(Collected data entries)
■ ■ ■ ■
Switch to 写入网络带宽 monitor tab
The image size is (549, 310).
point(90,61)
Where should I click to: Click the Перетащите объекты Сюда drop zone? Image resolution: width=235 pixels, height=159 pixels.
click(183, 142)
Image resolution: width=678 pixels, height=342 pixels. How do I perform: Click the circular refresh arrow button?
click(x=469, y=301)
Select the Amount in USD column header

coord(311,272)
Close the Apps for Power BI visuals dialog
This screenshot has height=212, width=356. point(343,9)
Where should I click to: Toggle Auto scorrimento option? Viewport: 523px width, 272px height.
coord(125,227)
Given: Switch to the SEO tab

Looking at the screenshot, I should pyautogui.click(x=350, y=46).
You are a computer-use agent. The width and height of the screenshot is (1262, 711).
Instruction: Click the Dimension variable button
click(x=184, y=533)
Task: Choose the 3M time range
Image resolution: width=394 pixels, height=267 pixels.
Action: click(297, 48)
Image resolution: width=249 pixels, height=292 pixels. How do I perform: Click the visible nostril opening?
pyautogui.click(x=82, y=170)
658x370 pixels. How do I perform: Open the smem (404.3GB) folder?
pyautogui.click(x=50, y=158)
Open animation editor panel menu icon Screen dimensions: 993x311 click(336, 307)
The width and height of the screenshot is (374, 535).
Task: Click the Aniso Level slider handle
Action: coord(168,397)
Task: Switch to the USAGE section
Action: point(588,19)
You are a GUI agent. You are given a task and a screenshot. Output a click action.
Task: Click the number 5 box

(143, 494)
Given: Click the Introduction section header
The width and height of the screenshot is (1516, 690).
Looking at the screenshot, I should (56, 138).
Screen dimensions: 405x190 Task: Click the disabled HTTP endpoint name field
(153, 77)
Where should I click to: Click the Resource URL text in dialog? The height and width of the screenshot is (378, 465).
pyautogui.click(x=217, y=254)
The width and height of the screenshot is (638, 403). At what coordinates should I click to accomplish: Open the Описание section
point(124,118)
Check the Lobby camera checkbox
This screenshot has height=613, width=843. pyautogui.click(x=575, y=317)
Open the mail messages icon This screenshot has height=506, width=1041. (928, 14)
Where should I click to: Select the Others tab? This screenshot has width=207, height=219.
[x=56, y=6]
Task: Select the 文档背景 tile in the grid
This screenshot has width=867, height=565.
■ ■ ■ ■
ASSIGNED TASK -
Copy out all of the records verbatim.

ANSWER TO THIS TASK -
Switch to 写入网络带宽 monitor tab
The image size is (549, 310).
point(90,61)
Where should I click to: Click the Перетащите объекты Сюда drop zone? Image resolution: width=235 pixels, height=159 pixels.
click(183, 142)
Image resolution: width=678 pixels, height=342 pixels. How do I perform: Click the circular refresh arrow button?
click(x=469, y=301)
Select the Amount in USD column header

coord(311,272)
Close the Apps for Power BI visuals dialog
This screenshot has height=212, width=356. point(343,9)
Where should I click to: Toggle Auto scorrimento option? Viewport: 523px width, 272px height.
coord(125,227)
Given: Switch to the SEO tab

Looking at the screenshot, I should pyautogui.click(x=350, y=46).
You are a computer-use agent. The width and height of the screenshot is (1262, 711).
Instruction: Click the Dimension variable button
click(x=184, y=533)
Task: Choose the 3M time range
Image resolution: width=394 pixels, height=267 pixels.
Action: click(297, 48)
Image resolution: width=249 pixels, height=292 pixels. How do I perform: Click the visible nostril opening?
pyautogui.click(x=82, y=170)
658x370 pixels. How do I perform: Open the smem (404.3GB) folder?
pyautogui.click(x=50, y=158)
Open animation editor panel menu icon Screen dimensions: 993x311 click(336, 307)
The width and height of the screenshot is (374, 535).
Task: Click the Aniso Level slider handle
Action: coord(168,397)
Task: Switch to the USAGE section
Action: point(588,19)
You are a GUI agent. You are given a task and a screenshot. Output a click action.
Task: Click the number 5 box

(143, 494)
Given: Click the Introduction section header
The width and height of the screenshot is (1516, 690).
Looking at the screenshot, I should (56, 138).
Screen dimensions: 405x190 Task: Click the disabled HTTP endpoint name field
(153, 77)
Where should I click to: Click the Resource URL text in dialog? The height and width of the screenshot is (378, 465).
pyautogui.click(x=217, y=254)
The width and height of the screenshot is (638, 403). At what coordinates should I click to accomplish: Open the Описание section
point(124,118)
Check the Lobby camera checkbox
This screenshot has height=613, width=843. pyautogui.click(x=575, y=317)
Open the mail messages icon This screenshot has height=506, width=1041. (928, 14)
Where should I click to: Select the Others tab? This screenshot has width=207, height=219.
[x=56, y=6]
Task: Select the 文档背景 tile in the grid
This screenshot has width=867, height=565.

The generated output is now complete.